Irreducibility of $x^5-10x^4+55x^3-110x^2+184x-60$ in $\mathbb{Q}[x]$ Let $g(x)$ be the above polynomial, I know that this polynomial is indeed irreducible, but I'm not entirely sure how to show it since the reduction mod $p$ test gives $g(k) \neq 0 \enspace \forall \enspace  k \in \mathbb{Z_{11}}$ and mostly $g(k) = 0$  for some $k \in \mathbb{Z_{p}}$ for primes $p=\{2,3,5,7,11\}$. Is it enough to say that it's reducible in $\mathbb{Z_{11}}$ that it is irreducible in $\mathbb{Q}[x]$? Is there any way to get to 11 without brute force calculations?
 A: If the polynomial is reducible in $\Bbb{Z}[x]$ then $g=fh$ for some nonconstant polynomials $f,h\in\Bbb{Z}[x]$ and so $\overline{g}\equiv\overline{f}\overline{h}\pmod{p}$, meaning that $\overline{g}$ is reducible in $\Bbb{F}_p[x]$. It follows that if $\overline{g}$ is irreducible in $\Bbb{F}_p[x]$ for some $p$, then it is irreducible in $\Bbb{Z}[x]$.
However, to show that $\overline{g}$ is irreducible in $\Bbb{F}_p[x]$ it does not suffice to show that $\overline{g}(k)\neq0$ for all $k\in\Bbb{F}_p$. This only shows that $\overline{g}$ has no linear factor; it might still be the product of an irreducible quadratic and cubic.
You have already checked that $g$ is reducible mod $2$, $3$, $5$ and $7$, so the smallest possible prime that can show $g$ is irreducible is $11$. You have already checked that $g$ has no linear factors, so by the argument above it remains to check that it has no quadratic factors. You can check by brute force that $g$ is not the product of an irreducible quadratic and cubic, either showing that
$$g=(x^3+ax^2+bx+c)(x^2+dx+e),$$
has no solution $a,b,c,d,e\in\Bbb{F}_{11}$, or alternatively, by showing that
$$g(a+bi)=0,$$
has no solution $a,b\in\Bbb{F}_{11}$, where $i^2=-1$.

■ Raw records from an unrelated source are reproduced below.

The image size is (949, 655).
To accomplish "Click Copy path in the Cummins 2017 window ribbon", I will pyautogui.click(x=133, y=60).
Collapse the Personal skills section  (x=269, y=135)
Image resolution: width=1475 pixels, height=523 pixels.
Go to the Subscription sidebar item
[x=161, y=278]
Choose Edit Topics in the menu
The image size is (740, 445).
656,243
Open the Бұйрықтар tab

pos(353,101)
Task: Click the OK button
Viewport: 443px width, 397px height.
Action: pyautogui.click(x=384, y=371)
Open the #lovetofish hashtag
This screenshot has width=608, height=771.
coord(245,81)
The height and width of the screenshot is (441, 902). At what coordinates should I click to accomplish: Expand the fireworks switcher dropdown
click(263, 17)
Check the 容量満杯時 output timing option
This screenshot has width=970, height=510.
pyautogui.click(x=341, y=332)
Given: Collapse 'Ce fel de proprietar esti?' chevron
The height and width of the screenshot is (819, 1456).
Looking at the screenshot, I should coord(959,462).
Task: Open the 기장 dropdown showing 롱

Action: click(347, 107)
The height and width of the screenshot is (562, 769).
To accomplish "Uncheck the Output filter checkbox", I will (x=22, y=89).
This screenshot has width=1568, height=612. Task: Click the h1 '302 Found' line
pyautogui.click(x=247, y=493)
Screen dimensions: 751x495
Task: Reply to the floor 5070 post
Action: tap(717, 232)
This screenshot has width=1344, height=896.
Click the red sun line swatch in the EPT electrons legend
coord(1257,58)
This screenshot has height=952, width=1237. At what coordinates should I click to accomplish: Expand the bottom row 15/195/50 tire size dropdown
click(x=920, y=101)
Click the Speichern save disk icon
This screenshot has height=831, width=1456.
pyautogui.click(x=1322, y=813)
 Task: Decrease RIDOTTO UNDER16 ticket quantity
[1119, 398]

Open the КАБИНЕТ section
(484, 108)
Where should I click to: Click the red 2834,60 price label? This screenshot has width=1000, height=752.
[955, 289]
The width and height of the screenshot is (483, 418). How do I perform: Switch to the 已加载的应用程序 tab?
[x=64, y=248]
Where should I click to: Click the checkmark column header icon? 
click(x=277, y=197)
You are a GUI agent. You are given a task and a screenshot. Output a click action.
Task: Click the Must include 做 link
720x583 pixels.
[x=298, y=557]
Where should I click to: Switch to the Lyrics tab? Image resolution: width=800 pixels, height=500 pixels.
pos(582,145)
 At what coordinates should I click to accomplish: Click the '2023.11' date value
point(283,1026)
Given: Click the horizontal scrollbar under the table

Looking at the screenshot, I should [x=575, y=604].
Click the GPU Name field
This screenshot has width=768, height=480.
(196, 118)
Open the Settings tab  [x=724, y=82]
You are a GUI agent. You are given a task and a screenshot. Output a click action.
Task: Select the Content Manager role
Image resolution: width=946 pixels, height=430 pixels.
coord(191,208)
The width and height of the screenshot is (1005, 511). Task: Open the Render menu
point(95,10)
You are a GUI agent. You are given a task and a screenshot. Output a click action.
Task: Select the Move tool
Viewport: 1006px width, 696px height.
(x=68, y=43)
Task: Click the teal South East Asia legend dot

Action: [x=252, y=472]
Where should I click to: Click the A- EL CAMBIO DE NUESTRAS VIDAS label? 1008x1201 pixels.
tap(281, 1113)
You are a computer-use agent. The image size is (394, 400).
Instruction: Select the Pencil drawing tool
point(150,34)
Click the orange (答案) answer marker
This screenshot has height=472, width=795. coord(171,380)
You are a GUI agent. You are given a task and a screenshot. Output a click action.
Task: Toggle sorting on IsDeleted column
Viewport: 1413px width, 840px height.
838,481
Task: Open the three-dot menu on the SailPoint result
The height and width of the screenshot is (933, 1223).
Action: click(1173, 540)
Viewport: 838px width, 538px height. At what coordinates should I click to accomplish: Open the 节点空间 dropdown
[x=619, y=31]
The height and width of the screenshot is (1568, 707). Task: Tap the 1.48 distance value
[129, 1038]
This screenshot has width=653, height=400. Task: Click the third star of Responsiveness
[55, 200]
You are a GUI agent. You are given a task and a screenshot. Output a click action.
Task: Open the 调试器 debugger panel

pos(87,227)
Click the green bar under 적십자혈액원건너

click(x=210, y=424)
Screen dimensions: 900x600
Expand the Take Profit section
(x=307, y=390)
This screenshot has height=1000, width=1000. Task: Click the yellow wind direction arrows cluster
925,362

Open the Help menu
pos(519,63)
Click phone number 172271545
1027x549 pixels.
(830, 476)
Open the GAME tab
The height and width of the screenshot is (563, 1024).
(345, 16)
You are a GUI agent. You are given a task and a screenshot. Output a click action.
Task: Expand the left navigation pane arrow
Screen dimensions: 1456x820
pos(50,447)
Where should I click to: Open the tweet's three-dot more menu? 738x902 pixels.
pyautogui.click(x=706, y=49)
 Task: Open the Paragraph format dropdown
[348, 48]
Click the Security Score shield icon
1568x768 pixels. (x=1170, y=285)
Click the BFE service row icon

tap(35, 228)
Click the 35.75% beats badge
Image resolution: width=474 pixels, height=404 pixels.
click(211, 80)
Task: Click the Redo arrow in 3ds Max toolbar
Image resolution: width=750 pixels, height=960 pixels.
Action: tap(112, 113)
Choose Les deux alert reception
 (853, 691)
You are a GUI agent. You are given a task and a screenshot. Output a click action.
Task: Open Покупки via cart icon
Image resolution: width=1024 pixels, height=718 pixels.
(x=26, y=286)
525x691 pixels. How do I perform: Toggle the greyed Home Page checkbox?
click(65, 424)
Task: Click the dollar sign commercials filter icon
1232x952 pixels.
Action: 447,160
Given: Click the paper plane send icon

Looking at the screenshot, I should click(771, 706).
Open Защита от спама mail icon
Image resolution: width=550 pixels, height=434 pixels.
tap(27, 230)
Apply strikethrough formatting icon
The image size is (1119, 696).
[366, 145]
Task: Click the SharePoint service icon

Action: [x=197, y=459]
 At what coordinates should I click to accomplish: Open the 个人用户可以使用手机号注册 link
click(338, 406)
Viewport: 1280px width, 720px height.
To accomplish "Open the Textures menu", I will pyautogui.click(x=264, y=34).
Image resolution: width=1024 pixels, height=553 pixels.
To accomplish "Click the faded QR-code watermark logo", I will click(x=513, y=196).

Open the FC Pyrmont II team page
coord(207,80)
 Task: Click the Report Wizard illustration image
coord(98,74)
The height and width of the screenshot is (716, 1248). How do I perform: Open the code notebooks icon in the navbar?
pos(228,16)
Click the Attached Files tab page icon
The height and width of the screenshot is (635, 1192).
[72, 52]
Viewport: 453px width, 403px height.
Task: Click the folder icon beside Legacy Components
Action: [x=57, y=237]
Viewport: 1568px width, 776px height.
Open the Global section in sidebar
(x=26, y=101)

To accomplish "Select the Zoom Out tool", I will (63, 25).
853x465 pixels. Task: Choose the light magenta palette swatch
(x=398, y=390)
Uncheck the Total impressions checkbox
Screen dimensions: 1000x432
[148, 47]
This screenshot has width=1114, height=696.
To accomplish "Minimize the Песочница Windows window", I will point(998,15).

A: The polynomial is irreducible over $\Bbb F_{11}$ by Berlekamp, or by a direct computation, i.e., $f=x^5+x^4+8x+6$ cannot be written as a quadratic polynomial times a cubic one, by considering the linear equations over $\Bbb F_{11}$ arising by comparing coefficients. This is very easy and not a "brute force" calculation.
Hence $x^5-10x^4+55x^3-110x^2+184x-60$ is irreducible over $\Bbb Q$.